## Problem:
Copy verbatim the section of the rows below that runs from the line containing "Reset the sort settings" through the end of the rows, including both ends. Leave the pictures out of your answer.

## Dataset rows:

+ + +

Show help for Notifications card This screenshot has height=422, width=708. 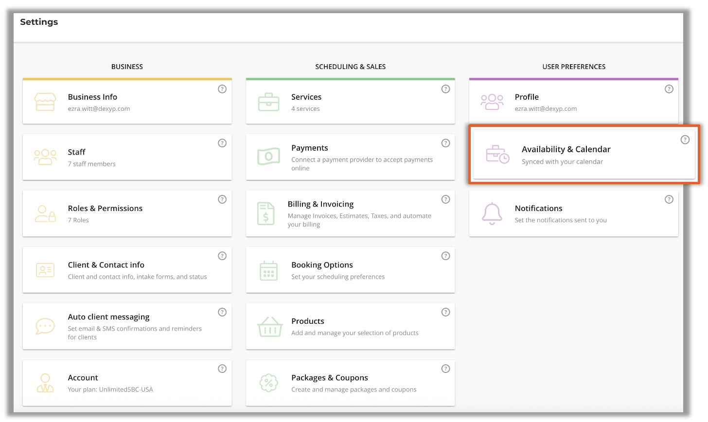669,199
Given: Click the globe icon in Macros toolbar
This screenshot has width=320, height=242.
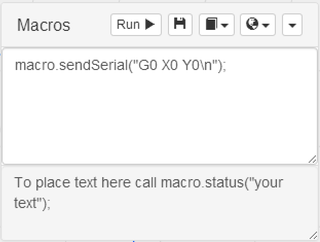Looking at the screenshot, I should click(x=252, y=25).
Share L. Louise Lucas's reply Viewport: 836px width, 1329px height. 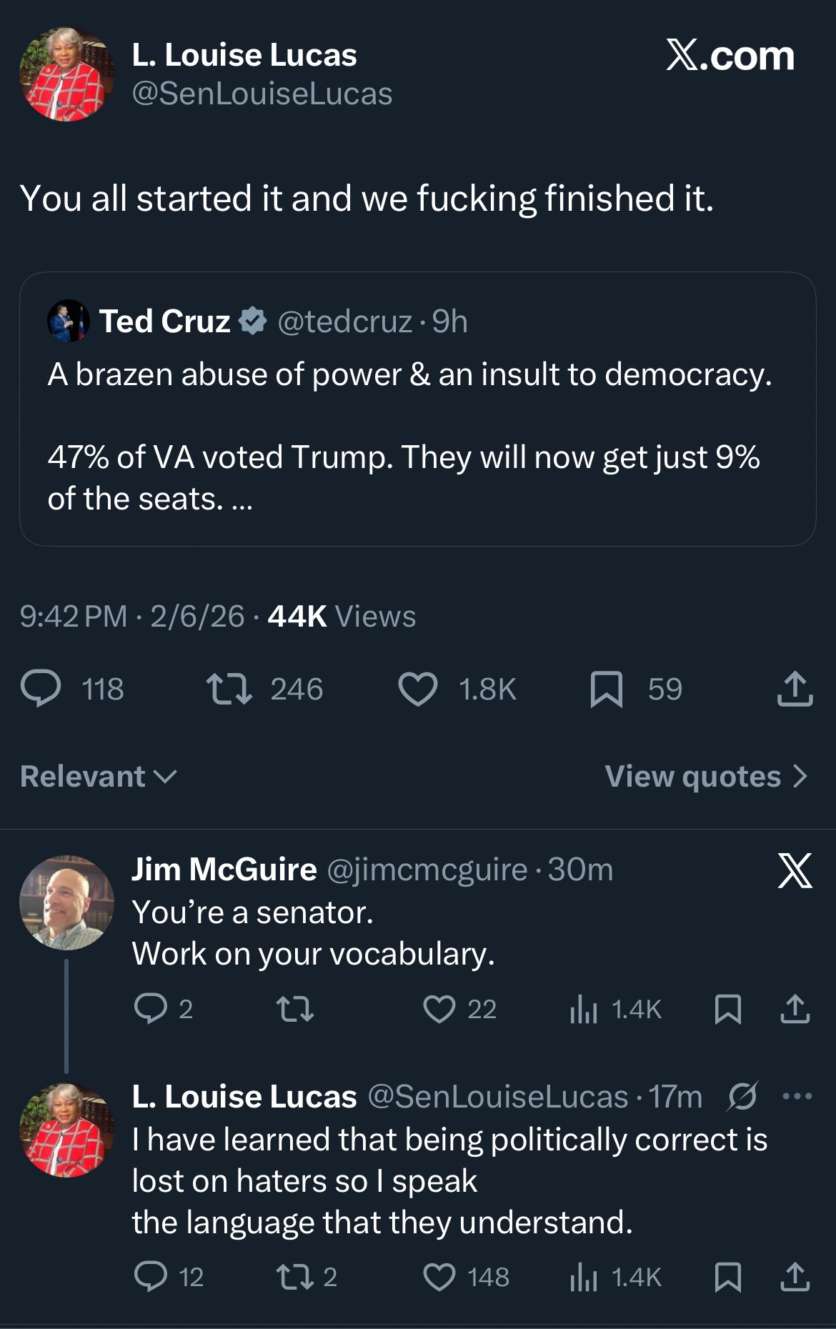[x=795, y=1277]
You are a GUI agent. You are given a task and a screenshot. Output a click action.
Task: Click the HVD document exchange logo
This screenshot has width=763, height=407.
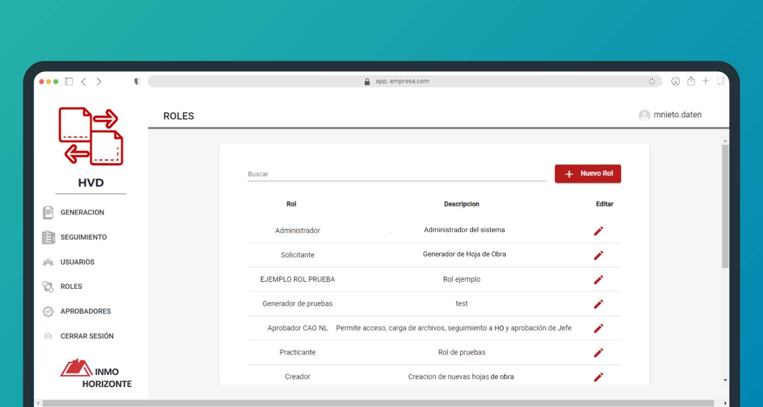coord(91,136)
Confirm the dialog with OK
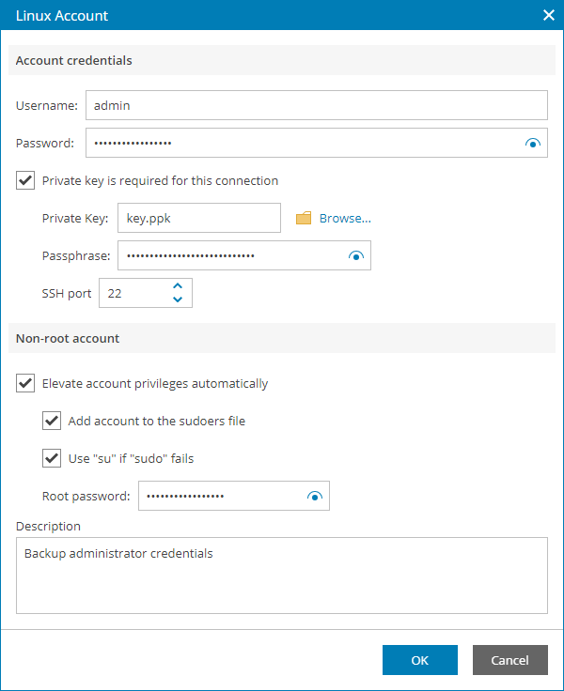Screen dimensions: 564x691 tap(419, 660)
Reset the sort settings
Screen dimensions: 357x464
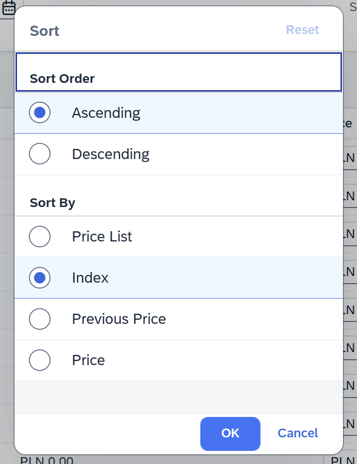(x=302, y=30)
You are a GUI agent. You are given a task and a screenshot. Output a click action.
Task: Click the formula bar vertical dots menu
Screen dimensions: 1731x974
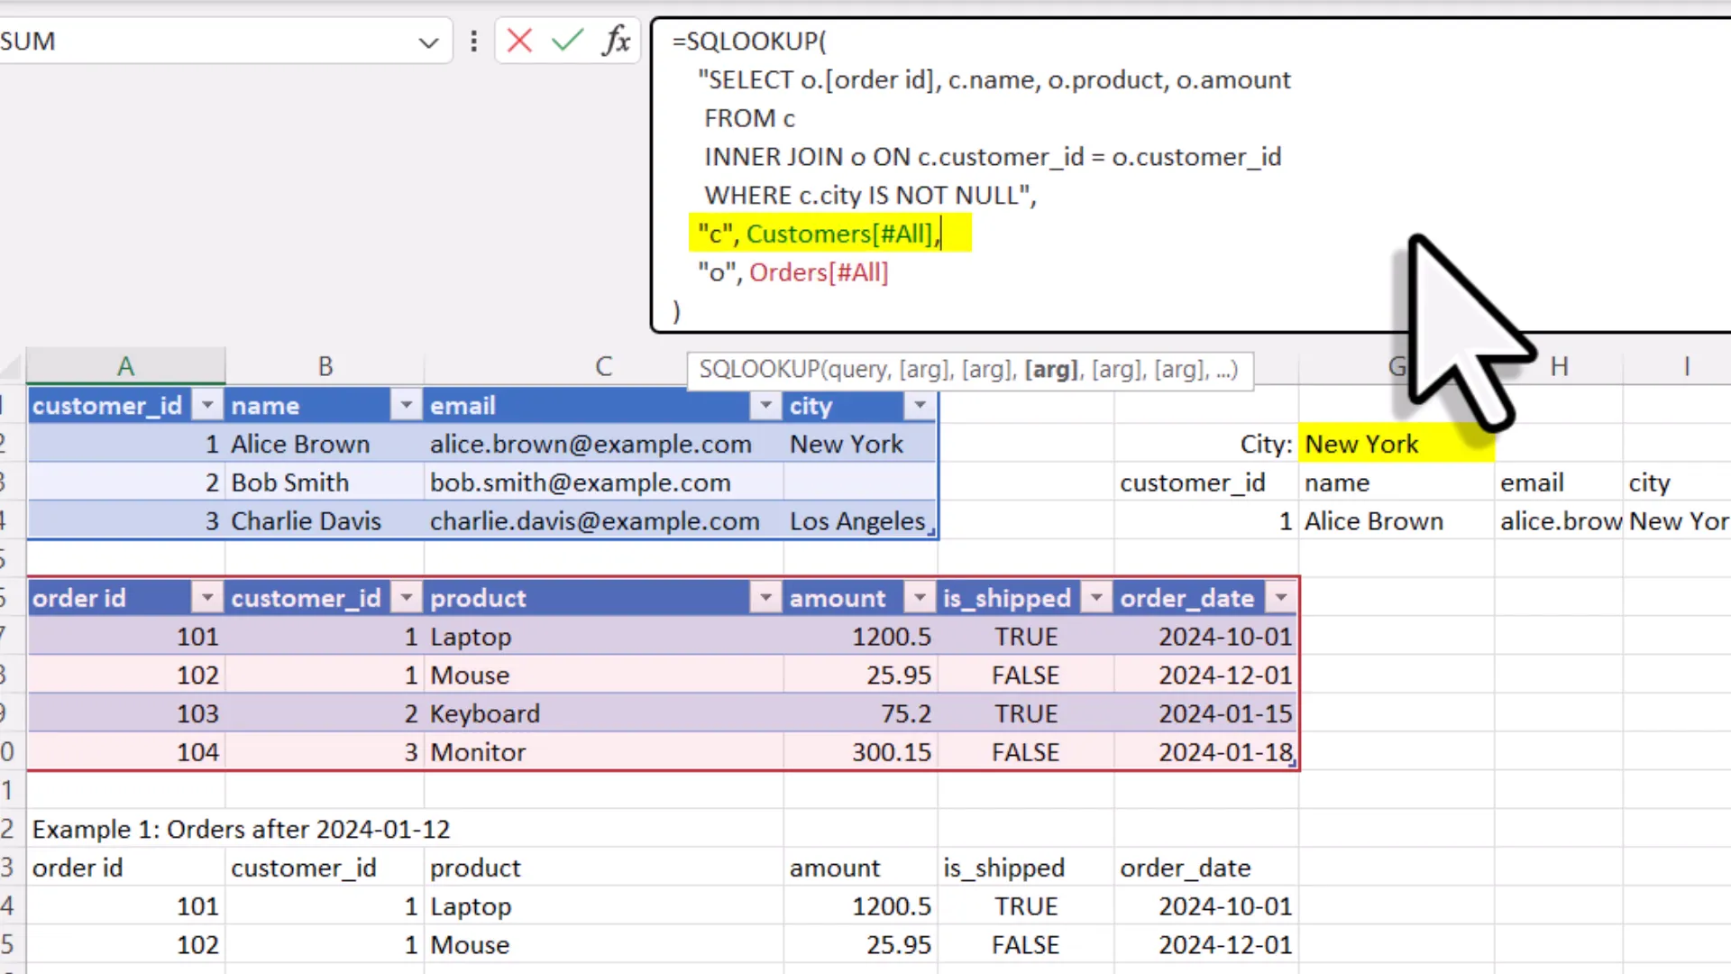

+ + +

## Output for this exercise:
Reset the sort settings
Screen dimensions: 357x464
(x=302, y=30)
You are a GUI agent. You are given a task and a screenshot. Output a click action.
Task: Click the formula bar vertical dots menu
Screen dimensions: 1731x974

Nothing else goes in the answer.